Dissociatieve identiteitsstoornis (dis) (in de ICD-terminologie: meervoudigepersoonlijkheidsstoornis of multipelepersoonlijkheidsstoornis (mps)) is een dissociatieve stoornis waarbij iemand afwisselend twee (of meer) van elkaar te onderscheiden persoonlijkheidstoestanden kan aannemen. Ten minste twee van deze persoonlijkheden nemen regelmatig het gedrag volledig over. Vaak heeft de patiënt gaten in het geheugen die niet door vergeetachtigheid te verklaren zijn. Vaak weet de oorspronkelijke persoonlijkheid niets van de andere persoonlijkheden (ook wel alter ego's, alters of binnenmensen genoemd). De andere persoonlijkheden weten soms wel af van de oorspronkelijke identiteit en van elkaar. De alternatieve persoonlijkheden zijn in die zin volledig, dat ze een eigen karakter en verleden hebben en soms ook andere uiterlijke kenmerken (een ander stem- en taalgebruik). De alterego's kunnen allemaal een eigen naam hebben, maar het hoeft niet per se. Sommige mensen met DIS hebben geen namen voor hun alterego's, maar toch zijn het andere persoonlijkheden.

Dissociatieve identiteitsstoornis
Coderingen
ICD-10 F44.81
ICD-9 300.14
DSM-IV 300.14
eMedicine article/916186
MeSH D009105
Portaal  Portaalicoon   Geneeskunde

Kenmerken bewerken

Het DSM-IV geeft de volgende criteria voor de dissociatieve identiteitsstoornis:[1][2]
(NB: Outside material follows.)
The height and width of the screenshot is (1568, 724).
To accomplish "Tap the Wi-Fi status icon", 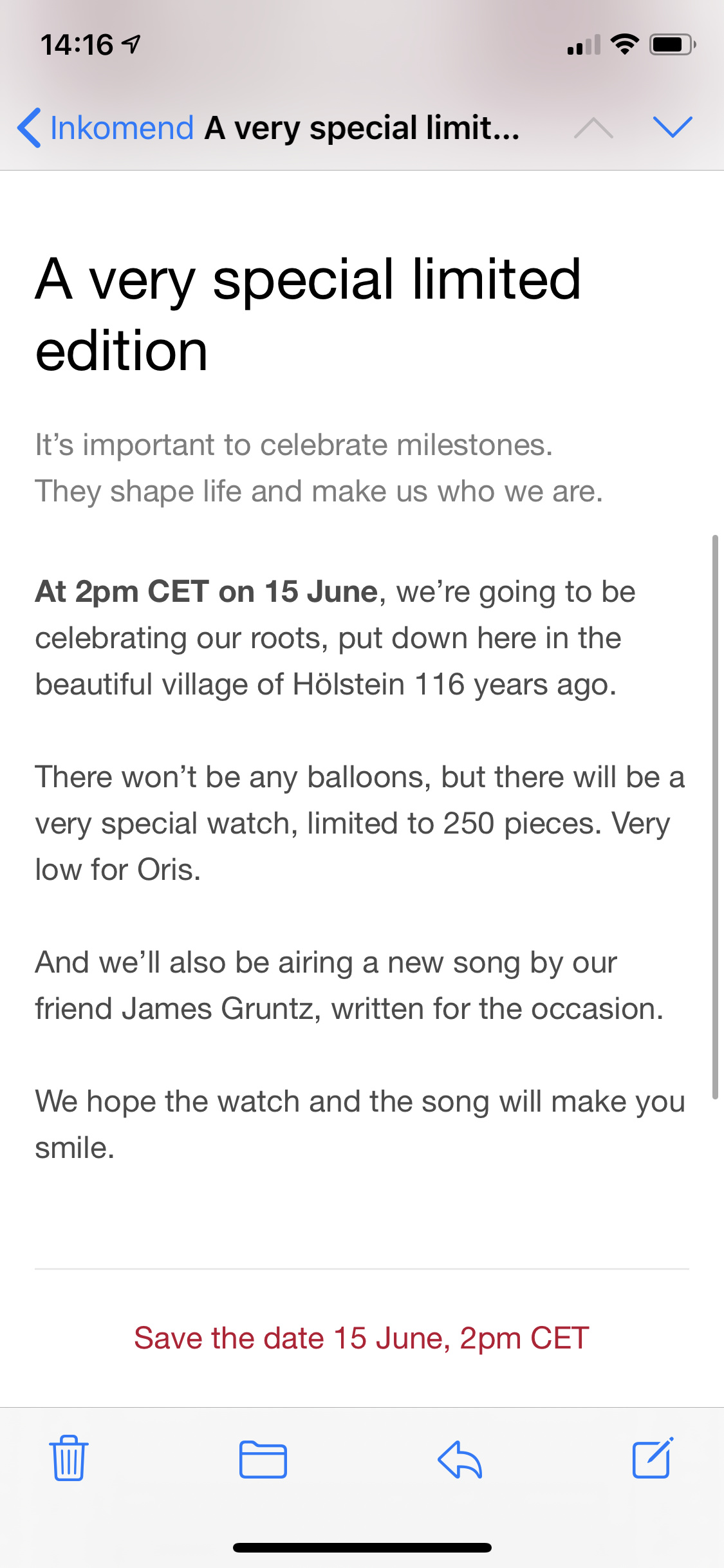I will 624,44.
  1. De aanwezigheid van twee of meer persoonlijkheden (deze hoeven niet altijd duidelijk zichtbaar te zijn voor de buitenwereld) of persoonlijkheidsaspecten (ieder met een relatief blijvend patroon van waarneming, aanvoelen en denken over de omgeving en zichzelf).
  2. Minimaal twee van deze identiteiten of persoonlijkheden nemen regelmatig het gedrag van de persoon over.
  3. Onvermogen om zich belangrijke persoonlijke informatie te herinneren, wat niet verklaard kan worden door gewone vergeetachtigheid.
  4. De stoornis is geen gevolg van directe fysiologische effecten na inname van een substantie (bijvoorbeeld blackouts of chaotisch gedrag bij alcoholintoxicatie) of een somatische aandoening (bijvoorbeeld complexe stuipen).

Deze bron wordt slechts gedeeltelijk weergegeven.